SD card questions

I got a T4.1 for Christmas (yay! should have posted about it though) and I've been messing with the SD card slot. I want some guidance on how to write code with the SdFat library.

  1. Which ways can I properly initialize the SD card for T4.1? Would overclocking (the microcontroller) make any difference? Right now I do it kind of like sd.begin(SdioConfig(FIFO_SDIO))
  2. How would I get the maximum amount of speed (both reading and writing) out of my SD card (as it is)?
  3. How could I perform raw reads/writes directly to the SD card (no files)? (mainly to gain extra SD card space)
  4. How could I execute a program (binary format of course) stored on the SD card? (I know that unlike AVR, ARM probably allows for this)
 
Last edited:
Quick answers:

Recommend starting with File > Examples > SD > SdFat_Usage. This gives compatibility with programs written for SD.h but you can access all the SdFat functions if you really want.

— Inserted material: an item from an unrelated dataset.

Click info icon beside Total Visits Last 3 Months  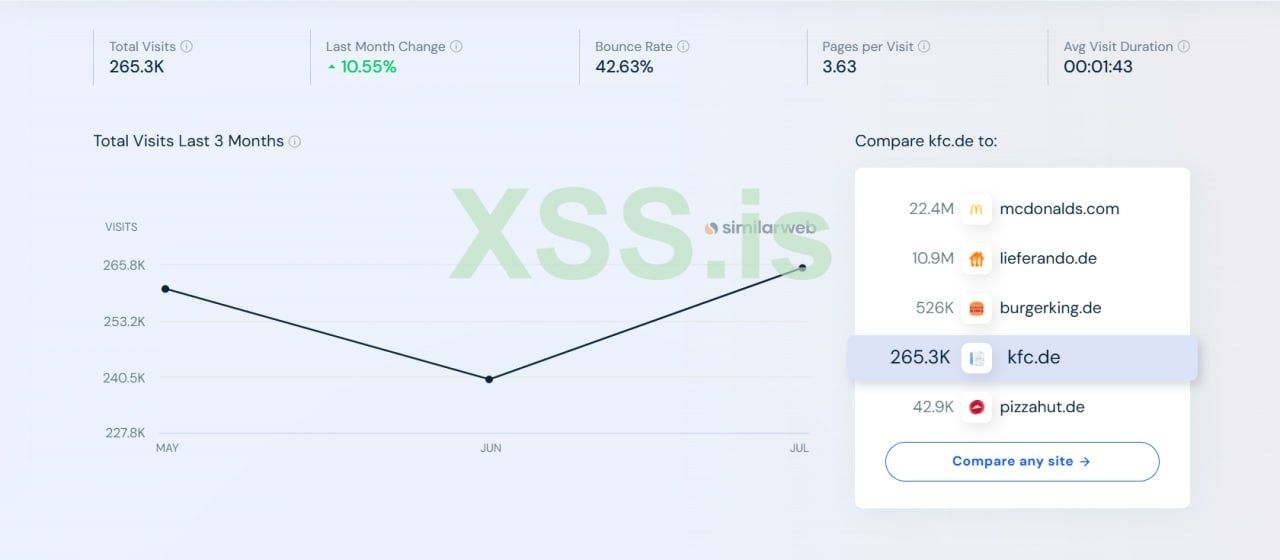coord(295,142)
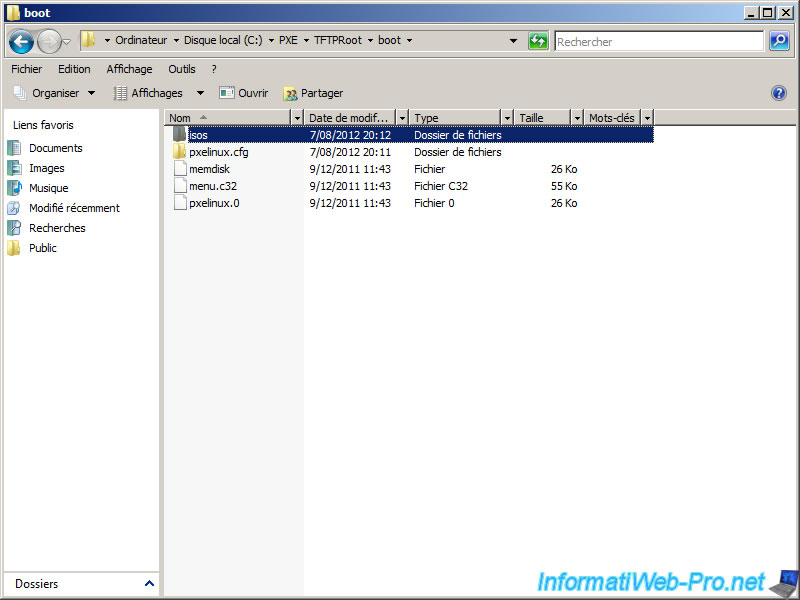This screenshot has width=800, height=600.
Task: Collapse the Dossiers pane chevron
Action: [148, 583]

Overclocking SDIO isn't really an option unless you dive into the SdFat driver code. Definitely not a good way to get started. The SDIO hardware is quite complicated.

Performance varies wildly depending on read and write size. If you always read and write in 4096 byte blocks, you'll get much better performance with most cards than using very small access. Extremely large access, as modern cameras do, gives the card's full performance. But unless you have the PSRAM chip, buffers that large probably aren't practical.

Raw sector access can be done by creating a C++ class which inherits the block device class from SdFat. Some programming required. Probably also not a good way to get started. Modern cards are so large and FAT overhead is so small that you'll get very little percentage-wise by going to a lot of trouble to do direct non-filesystem access to the media.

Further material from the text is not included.